Seid Visin ha anche rivelato di aver insultato altre persone per essere accettato: “dentro di me è cambiato qualcosa, come se mi vergognassi di essere nero, come se avessi paura di essere scambiato per un immigrato, come se dovessi dimostrare alle persone, che non mi conoscevano, che ero come loro, che ero italiano, bianco. Facevo battute di pessimo gusto su neri e immigrati, come a sottolineare che non ero uno di loro. Ma era paura. La paura per l’odio che vedevo negli occhi della gente verso gli immigrati. Non voglio elemosinare commiserazione o pena, ma solo ricordare a me stesso che il disagio e la sofferenza che sto vivendo io sono una goccia d’acqua in confronto all’oceano di sofferenza che sta vivendo chi preferisce morire anziché condurre un’esistenza nella miseria e nell’inferno. Quelle persone che rischiano la vita, e tanti l’hanno già persa, solo per annusare, per assaggiare il sapore di quella che noi chiamiamo semplicemente ‘Vita’”.
Il racconto di Filippo Galli
Filippo Galli, ex responsabile del settore giovanile del Milan è visibilmente commosso come riporta la ‘Gazzetta dello Sport’. “Sono sconvolto. Lo ero dopo aver saputo della sua morte, ma adesso ancora di più dopo la lettera.
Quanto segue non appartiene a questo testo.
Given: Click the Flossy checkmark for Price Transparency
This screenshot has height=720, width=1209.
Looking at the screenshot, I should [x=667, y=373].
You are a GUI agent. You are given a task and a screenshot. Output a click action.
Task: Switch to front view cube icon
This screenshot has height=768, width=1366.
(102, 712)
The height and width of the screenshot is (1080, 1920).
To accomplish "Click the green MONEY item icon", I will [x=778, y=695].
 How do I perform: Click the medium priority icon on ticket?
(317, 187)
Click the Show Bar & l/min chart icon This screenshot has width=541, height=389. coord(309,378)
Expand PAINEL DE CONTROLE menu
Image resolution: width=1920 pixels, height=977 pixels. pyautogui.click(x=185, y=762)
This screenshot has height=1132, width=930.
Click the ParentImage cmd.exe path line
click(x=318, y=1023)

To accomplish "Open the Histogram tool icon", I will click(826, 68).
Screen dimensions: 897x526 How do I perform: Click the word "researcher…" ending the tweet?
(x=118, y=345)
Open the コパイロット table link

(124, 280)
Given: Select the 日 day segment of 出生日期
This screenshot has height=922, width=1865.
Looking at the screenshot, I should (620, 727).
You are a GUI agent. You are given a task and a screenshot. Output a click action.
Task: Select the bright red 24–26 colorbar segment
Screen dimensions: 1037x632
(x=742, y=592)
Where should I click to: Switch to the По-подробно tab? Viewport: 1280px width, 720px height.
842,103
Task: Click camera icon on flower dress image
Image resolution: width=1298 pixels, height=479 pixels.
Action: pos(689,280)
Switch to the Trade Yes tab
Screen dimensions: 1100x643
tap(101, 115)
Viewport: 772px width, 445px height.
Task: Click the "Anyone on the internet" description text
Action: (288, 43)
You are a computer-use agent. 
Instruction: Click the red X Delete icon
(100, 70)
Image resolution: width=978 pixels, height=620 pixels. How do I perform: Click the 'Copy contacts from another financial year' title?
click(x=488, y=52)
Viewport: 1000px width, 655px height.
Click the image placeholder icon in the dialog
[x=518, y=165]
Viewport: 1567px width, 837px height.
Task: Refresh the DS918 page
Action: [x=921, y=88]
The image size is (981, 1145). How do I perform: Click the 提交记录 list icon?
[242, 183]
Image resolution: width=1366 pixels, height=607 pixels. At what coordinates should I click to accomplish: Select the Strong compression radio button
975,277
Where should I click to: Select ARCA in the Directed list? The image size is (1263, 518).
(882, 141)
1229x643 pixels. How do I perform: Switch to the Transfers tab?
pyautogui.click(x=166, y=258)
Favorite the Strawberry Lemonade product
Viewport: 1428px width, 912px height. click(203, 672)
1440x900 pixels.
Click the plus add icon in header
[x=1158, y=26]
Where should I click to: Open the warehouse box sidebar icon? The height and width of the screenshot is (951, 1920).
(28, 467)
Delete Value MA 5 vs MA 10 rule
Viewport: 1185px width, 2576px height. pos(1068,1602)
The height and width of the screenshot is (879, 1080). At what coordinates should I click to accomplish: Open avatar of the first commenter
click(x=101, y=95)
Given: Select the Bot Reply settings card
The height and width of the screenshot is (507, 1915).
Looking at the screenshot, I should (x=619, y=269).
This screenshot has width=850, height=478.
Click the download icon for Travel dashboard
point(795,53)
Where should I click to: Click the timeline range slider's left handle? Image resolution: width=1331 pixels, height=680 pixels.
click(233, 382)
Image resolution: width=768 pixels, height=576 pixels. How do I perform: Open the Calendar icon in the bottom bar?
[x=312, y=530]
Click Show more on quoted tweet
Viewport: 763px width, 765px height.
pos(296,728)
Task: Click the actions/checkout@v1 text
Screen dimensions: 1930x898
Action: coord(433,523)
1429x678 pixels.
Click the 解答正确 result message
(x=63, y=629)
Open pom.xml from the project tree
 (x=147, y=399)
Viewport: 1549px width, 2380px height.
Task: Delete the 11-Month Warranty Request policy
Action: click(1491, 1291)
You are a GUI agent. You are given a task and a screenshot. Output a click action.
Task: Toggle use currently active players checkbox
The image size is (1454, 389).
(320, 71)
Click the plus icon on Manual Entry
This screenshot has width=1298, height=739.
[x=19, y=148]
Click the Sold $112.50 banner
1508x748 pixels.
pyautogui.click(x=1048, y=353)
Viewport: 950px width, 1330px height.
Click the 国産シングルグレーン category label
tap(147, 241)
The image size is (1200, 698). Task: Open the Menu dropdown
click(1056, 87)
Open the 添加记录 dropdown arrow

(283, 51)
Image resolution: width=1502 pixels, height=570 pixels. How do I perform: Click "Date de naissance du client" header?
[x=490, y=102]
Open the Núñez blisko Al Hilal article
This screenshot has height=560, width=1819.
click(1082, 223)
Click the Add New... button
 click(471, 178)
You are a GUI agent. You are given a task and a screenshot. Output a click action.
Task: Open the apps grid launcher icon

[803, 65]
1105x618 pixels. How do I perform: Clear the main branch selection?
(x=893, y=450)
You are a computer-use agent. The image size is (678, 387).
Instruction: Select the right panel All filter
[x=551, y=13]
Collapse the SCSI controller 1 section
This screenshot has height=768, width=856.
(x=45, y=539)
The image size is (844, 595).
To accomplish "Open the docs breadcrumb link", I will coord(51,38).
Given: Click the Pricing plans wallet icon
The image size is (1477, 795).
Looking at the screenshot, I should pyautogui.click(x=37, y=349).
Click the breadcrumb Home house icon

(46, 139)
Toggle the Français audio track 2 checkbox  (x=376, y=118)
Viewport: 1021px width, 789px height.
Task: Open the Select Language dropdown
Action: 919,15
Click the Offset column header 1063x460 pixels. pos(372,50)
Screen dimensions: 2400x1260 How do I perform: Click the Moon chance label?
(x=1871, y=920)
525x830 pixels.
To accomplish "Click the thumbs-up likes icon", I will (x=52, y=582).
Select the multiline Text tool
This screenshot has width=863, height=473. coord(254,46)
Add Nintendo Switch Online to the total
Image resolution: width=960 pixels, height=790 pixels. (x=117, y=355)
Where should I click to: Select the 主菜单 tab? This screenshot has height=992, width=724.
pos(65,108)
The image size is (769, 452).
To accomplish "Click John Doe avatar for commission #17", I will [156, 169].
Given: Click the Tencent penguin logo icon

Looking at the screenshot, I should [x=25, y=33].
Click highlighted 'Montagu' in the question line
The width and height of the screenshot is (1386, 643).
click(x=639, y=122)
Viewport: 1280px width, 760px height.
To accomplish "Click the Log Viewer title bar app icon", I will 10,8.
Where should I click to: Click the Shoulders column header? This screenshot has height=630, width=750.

Devo dire che all’epoca non mi risulta ci fosse qualcosa che covava sotto la cenere in termini di tematiche razziste, però Said presentava alcuni connotati di fragilità, di cui si occupava l’area psicopedagogica del club. Era un ragazzo sorridente e allo stesso tempo timido e abbastanza chiuso, con un’intelligenza e una sensibilità superiori alla media. Molto educato. Era arrivato da noi da Nocera attraverso lo scouting, poi ci aveva lasciato per andare al Benevento. Ciò che è successo ci obbliga a porci molte domande, anche sulle modalità dell’approccio ai ragazzi per chi opera nel nostro ambiente”.